Source →

◆ ◆ ◆

Résumés
Résumé
La croissance de la proportion des travailleurs indépendants au sein de la main-d’oeuvre, ainsi que les nouvelles caractéristiques de ces travailleurs, expliquent sans doute qu’on ait vu naître des associations vouées à leur promotion, à leur défense ou à leur représentation. L’objectif de cet article est d’analyser l’action collective organisée mise en oeuvre par des associations regroupant des travailleurs indépendants, du point de vue des logiques d’action qu’elles introduisent et des nouvelles règles qu’elles contribuent à créer dans le champ des relations industrielles. Après avoir exposé le cadre analytique et la méthodologie de recherche, nous présentons et illustrons cinq logiques d’action idéal-typiques : entrepreneuriale, syndicale classique, syndicale élargie, professionnelle et des normes minimales universelles.
Chacune de ces logiques introduit dans le champ des relations industrielles un nouveau problème ou une nouvelle réalité, qu’il s’agisse de travailleurs indépendants pour lesquels une entité, qui n’a pas le statut légal d’employeur, contrôle des pans importants de la prestation de travail, de travailleurs mobiles qui font affaire avec plusieurs donneurs d’ouvrage, voire exercent plusieurs métiers; de travailleurs professionnels qui évoluent hors de l’orbite du système qui régule les professions reconnues, et finalement de travailleurs précaires, faussement désignés comme autonomes.
Chacune mobilise une identité particulière, qui souvent diffère des identités traditionnelles en relations industrielles. Chacune finalement intervient au moins partiellement pour transformer les règles du jeu. Si certaines plaident pour le maintien ou du renforcement des règles actuelles, qui définissent le travailleur indépendant comme un entrepreneur, d’autres favorisent l’extension à certains groupes de travailleurs indépendants de la protection offerte aux salariés par les lois du travail, alors que d’autres encore promeuvent la mise en place de nouvelles règles, visant la négociation à l’échelle sectorielle de conditions minimales de travail pour des entrepreneurs indépendants.
D’autres recherches seraient nécessaires pour mieux appréhender l’impact de ces nouveaux acteurs et de ces nouvelles règles sur les conditions de travail des indépendants, sur les acteurs traditionnels du champ des relations industrielles et sur le modèle de représentation collective.
Mots-clés :
- acteurs collectifs,
- représentation collective,
- identité,
- travailleurs autonomes,
- travailleurs indépendants
Abstract
Growing proportion of self-employed in the workforce and new characteristics of those workers explain the setting up of associations dedicated to their promotion, defence or representation. The aim of this article is to analyze the organized collective action implemented by associations representing self-employed workers, in terms of their logics of action and new rules they help to create in the field of industrial relations. After outlining the analytical framework and research methodology, the article presents and illustrates five ideal-typical logics of action : entrepreneurial, “classical” union, “enlarged” union, professional and universal minimum standards.

◆ ◆ ◆

Données enregistrées →
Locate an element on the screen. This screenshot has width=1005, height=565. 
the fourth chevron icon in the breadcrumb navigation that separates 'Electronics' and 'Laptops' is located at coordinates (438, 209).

◆ ◆ ◆

Consigne →
Répondez à ces questions d'après le résumé sur les travailleurs indépendants :
(a) Quelles sont les cinq logiques d'action idéal-typiques présentées ?
(b) Quels travailleurs sont faussement désignés comme autonomes ?
(c) Sur quoi faudrait-il d'autres recherches pour mieux cerner l'impact de ces nouveaux acteurs et de ces nouvelles règles ?
La liste ne sert à rien pour ce travail.

Réponse →
(a) Entrepreneuriale, syndicale classique, syndicale élargie, professionnelle et des normes minimales universelles.
(b) Les travailleurs précaires.
(c) Sur les conditions de travail des indépendants, sur les acteurs traditionnels du champ des relations industrielles et sur le modèle de représentation collective.